**Exercise objective**: Recast every line of the listing below as a Markdown table with the columns Row and Line, numbering each row and leaving out blank lines.

(Dataset items)
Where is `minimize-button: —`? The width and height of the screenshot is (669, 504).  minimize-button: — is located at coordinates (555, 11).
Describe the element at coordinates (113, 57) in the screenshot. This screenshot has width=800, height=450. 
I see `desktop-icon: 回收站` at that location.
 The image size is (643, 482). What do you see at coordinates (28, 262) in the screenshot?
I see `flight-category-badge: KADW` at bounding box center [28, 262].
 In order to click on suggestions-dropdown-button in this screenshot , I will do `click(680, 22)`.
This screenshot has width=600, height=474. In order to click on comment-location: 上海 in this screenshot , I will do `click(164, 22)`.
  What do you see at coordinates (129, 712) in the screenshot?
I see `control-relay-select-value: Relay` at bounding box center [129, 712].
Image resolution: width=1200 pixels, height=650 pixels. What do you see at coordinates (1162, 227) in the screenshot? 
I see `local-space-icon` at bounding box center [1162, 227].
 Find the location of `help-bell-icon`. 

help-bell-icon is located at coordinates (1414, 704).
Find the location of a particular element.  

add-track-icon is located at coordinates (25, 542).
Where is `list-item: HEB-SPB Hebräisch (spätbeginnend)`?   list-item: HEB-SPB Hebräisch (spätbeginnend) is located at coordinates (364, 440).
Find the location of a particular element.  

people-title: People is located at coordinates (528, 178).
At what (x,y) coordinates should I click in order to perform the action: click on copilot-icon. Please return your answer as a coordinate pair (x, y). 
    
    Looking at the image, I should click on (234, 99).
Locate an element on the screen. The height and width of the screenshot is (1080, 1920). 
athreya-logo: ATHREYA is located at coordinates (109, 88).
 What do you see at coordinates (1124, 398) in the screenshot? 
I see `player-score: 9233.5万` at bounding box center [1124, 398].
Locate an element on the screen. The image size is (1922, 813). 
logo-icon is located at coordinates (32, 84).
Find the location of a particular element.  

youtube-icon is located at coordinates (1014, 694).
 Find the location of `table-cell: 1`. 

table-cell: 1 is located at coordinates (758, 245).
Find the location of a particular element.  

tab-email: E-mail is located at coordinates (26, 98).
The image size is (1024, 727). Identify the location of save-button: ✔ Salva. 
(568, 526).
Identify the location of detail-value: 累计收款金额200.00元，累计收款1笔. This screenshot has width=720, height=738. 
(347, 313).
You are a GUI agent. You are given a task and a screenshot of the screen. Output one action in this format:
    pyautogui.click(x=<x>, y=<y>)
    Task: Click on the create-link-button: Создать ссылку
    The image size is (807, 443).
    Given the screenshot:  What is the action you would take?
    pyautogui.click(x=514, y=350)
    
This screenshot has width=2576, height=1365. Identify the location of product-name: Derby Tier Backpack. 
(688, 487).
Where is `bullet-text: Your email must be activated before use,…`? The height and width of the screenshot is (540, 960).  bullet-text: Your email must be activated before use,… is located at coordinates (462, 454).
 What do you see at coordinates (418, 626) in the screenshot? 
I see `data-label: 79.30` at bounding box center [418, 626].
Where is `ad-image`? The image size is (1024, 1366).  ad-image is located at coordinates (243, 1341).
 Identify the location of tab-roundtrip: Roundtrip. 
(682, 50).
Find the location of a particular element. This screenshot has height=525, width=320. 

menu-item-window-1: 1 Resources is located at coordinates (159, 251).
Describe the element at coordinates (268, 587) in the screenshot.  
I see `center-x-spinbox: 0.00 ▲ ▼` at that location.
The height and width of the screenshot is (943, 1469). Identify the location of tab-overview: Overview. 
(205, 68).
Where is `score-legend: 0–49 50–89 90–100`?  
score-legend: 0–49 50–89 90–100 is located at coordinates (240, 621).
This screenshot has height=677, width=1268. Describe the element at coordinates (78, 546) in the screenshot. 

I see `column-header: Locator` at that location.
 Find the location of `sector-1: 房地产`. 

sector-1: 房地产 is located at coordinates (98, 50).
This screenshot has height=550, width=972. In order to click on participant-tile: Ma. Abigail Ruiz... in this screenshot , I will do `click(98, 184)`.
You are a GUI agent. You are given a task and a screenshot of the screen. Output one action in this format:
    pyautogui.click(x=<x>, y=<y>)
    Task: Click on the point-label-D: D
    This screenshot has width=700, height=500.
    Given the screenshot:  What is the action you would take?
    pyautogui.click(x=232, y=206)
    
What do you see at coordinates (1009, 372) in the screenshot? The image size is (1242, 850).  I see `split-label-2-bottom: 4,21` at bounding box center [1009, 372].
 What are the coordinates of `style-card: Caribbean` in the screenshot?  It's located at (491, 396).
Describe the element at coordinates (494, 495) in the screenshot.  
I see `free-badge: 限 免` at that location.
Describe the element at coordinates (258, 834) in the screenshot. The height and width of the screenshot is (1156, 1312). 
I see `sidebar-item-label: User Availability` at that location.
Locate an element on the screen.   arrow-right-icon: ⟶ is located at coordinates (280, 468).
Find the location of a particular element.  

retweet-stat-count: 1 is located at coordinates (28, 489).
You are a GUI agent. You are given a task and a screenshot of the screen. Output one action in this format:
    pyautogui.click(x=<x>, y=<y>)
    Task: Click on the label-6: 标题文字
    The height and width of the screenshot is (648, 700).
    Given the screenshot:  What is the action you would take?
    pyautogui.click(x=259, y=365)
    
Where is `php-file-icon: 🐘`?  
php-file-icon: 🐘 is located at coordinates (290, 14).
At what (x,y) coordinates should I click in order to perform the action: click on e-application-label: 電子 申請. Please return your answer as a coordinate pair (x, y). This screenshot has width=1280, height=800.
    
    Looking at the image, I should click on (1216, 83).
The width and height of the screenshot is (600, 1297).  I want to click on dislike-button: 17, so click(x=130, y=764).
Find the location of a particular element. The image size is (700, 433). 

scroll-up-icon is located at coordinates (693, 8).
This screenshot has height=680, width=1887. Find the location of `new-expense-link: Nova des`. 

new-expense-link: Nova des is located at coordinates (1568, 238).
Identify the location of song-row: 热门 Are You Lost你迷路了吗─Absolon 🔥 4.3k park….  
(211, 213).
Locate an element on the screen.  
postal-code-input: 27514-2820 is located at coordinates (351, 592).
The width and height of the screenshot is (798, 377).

**Written response**:
| Row | Line |
|---|---|
| 1 | Where is `minimize-button: —`? The width and height of the screenshot is (669, 504).  minimize-button: — is located at coordinates (555, 11). |
| 2 | Describe the element at coordinates (113, 57) in the screenshot. This screenshot has width=800, height=450.  |
| 3 | I see `desktop-icon: 回收站` at that location. |
| 4 |  The image size is (643, 482). What do you see at coordinates (28, 262) in the screenshot? |
| 5 | I see `flight-category-badge: KADW` at bounding box center [28, 262]. |
| 6 |  In order to click on suggestions-dropdown-button in this screenshot , I will do `click(680, 22)`. |
| 7 | This screenshot has width=600, height=474. In order to click on comment-location: 上海 in this screenshot , I will do `click(164, 22)`. |
| 8 |   What do you see at coordinates (129, 712) in the screenshot? |
| 9 | I see `control-relay-select-value: Relay` at bounding box center [129, 712]. |
| 10 | Image resolution: width=1200 pixels, height=650 pixels. What do you see at coordinates (1162, 227) in the screenshot?  |
| 11 | I see `local-space-icon` at bounding box center [1162, 227]. |
| 12 |  Find the location of `help-bell-icon`.  |
| 13 | help-bell-icon is located at coordinates (1414, 704). |
| 14 | Find the location of a particular element.   |
| 15 | add-track-icon is located at coordinates (25, 542). |
| 16 | Where is `list-item: HEB-SPB Hebräisch (spätbeginnend)`?   list-item: HEB-SPB Hebräisch (spätbeginnend) is located at coordinates (364, 440). |
| 17 | Find the location of a particular element.   |
| 18 | people-title: People is located at coordinates (528, 178). |
| 19 | At what (x,y) coordinates should I click in order to perform the action: click on copilot-icon. Please return your answer as a coordinate pair (x, y).  |
| 20 |     Looking at the image, I should click on (234, 99). |
| 21 | Locate an element on the screen. The height and width of the screenshot is (1080, 1920).  |
| 22 | athreya-logo: ATHREYA is located at coordinates (109, 88). |
| 23 |  What do you see at coordinates (1124, 398) in the screenshot?  |
| 24 | I see `player-score: 9233.5万` at bounding box center [1124, 398]. |
| 25 | Locate an element on the screen. The image size is (1922, 813).  |
| 26 | logo-icon is located at coordinates (32, 84). |
| 27 | Find the location of a particular element.   |
| 28 | youtube-icon is located at coordinates (1014, 694). |
| 29 |  Find the location of `table-cell: 1`.  |
| 30 | table-cell: 1 is located at coordinates (758, 245). |
| 31 | Find the location of a particular element.   |
| 32 | tab-email: E-mail is located at coordinates (26, 98). |
| 33 | The image size is (1024, 727). Identify the location of save-button: ✔ Salva.  |
| 34 | (568, 526). |
| 35 | Identify the location of detail-value: 累计收款金额200.00元，累计收款1笔. This screenshot has width=720, height=738.  |
| 36 | (347, 313). |
| 37 | You are a GUI agent. You are given a task and a screenshot of the screen. Output one action in this format: |
| 38 |     pyautogui.click(x=<x>, y=<y>) |
| 39 |     Task: Click on the create-link-button: Создать ссылку |
| 40 |     The image size is (807, 443). |
| 41 |     Given the screenshot:  What is the action you would take? |
| 42 |     pyautogui.click(x=514, y=350) |
| 43 | This screenshot has width=2576, height=1365. Identify the location of product-name: Derby Tier Backpack.  |
| 44 | (688, 487). |
| 45 | Where is `bullet-text: Your email must be activated before use,…`? The height and width of the screenshot is (540, 960).  bullet-text: Your email must be activated before use,… is located at coordinates (462, 454). |
| 46 |  What do you see at coordinates (418, 626) in the screenshot?  |
| 47 | I see `data-label: 79.30` at bounding box center [418, 626]. |
| 48 | Where is `ad-image`? The image size is (1024, 1366).  ad-image is located at coordinates (243, 1341). |
| 49 |  Identify the location of tab-roundtrip: Roundtrip.  |
| 50 | (682, 50). |
| 51 | Find the location of a particular element. This screenshot has height=525, width=320.  |
| 52 | menu-item-window-1: 1 Resources is located at coordinates (159, 251). |
| 53 | Describe the element at coordinates (268, 587) in the screenshot.   |
| 54 | I see `center-x-spinbox: 0.00 ▲ ▼` at that location. |
| 55 | The height and width of the screenshot is (943, 1469). Identify the location of tab-overview: Overview.  |
| 56 | (205, 68). |
| 57 | Where is `score-legend: 0–49 50–89 90–100`?   |
| 58 | score-legend: 0–49 50–89 90–100 is located at coordinates (240, 621). |
| 59 | This screenshot has height=677, width=1268. Describe the element at coordinates (78, 546) in the screenshot.  |
| 60 | I see `column-header: Locator` at that location. |
| 61 |  Find the location of `sector-1: 房地产`.  |
| 62 | sector-1: 房地产 is located at coordinates (98, 50). |
| 63 | This screenshot has height=550, width=972. In order to click on participant-tile: Ma. Abigail Ruiz... in this screenshot , I will do `click(98, 184)`. |
| 64 | You are a GUI agent. You are given a task and a screenshot of the screen. Output one action in this format: |
| 65 |     pyautogui.click(x=<x>, y=<y>) |
| 66 |     Task: Click on the point-label-D: D |
| 67 |     This screenshot has width=700, height=500. |
| 68 |     Given the screenshot:  What is the action you would take? |
| 69 |     pyautogui.click(x=232, y=206) |
| 70 | What do you see at coordinates (1009, 372) in the screenshot? The image size is (1242, 850).  I see `split-label-2-bottom: 4,21` at bounding box center [1009, 372]. |
| 71 |  What are the coordinates of `style-card: Caribbean` in the screenshot?  It's located at (491, 396). |
| 72 | Describe the element at coordinates (494, 495) in the screenshot.   |
| 73 | I see `free-badge: 限 免` at that location. |
| 74 | Describe the element at coordinates (258, 834) in the screenshot. The height and width of the screenshot is (1156, 1312).  |
| 75 | I see `sidebar-item-label: User Availability` at that location. |
| 76 | Locate an element on the screen.   arrow-right-icon: ⟶ is located at coordinates (280, 468). |
| 77 | Find the location of a particular element.   |
| 78 | retweet-stat-count: 1 is located at coordinates (28, 489). |
| 79 | You are a GUI agent. You are given a task and a screenshot of the screen. Output one action in this format: |
| 80 |     pyautogui.click(x=<x>, y=<y>) |
| 81 |     Task: Click on the label-6: 标题文字 |
| 82 |     The height and width of the screenshot is (648, 700). |
| 83 |     Given the screenshot:  What is the action you would take? |
| 84 |     pyautogui.click(x=259, y=365) |
| 85 | Where is `php-file-icon: 🐘`?   |
| 86 | php-file-icon: 🐘 is located at coordinates (290, 14). |
| 87 | At what (x,y) coordinates should I click in order to perform the action: click on e-application-label: 電子 申請. Please return your answer as a coordinate pair (x, y). This screenshot has width=1280, height=800. |
| 88 |     Looking at the image, I should click on (1216, 83). |
| 89 | The width and height of the screenshot is (600, 1297).  I want to click on dislike-button: 17, so click(x=130, y=764). |
| 90 | Find the location of a particular element. The image size is (700, 433).  |
| 91 | scroll-up-icon is located at coordinates (693, 8). |
| 92 | This screenshot has height=680, width=1887. Find the location of `new-expense-link: Nova des`.  |
| 93 | new-expense-link: Nova des is located at coordinates (1568, 238). |
| 94 | Identify the location of song-row: 热门 Are You Lost你迷路了吗─Absolon 🔥 4.3k park….   |
| 95 | (211, 213). |
| 96 | Locate an element on the screen.   |
| 97 | postal-code-input: 27514-2820 is located at coordinates (351, 592). |
| 98 | The width and height of the screenshot is (798, 377). |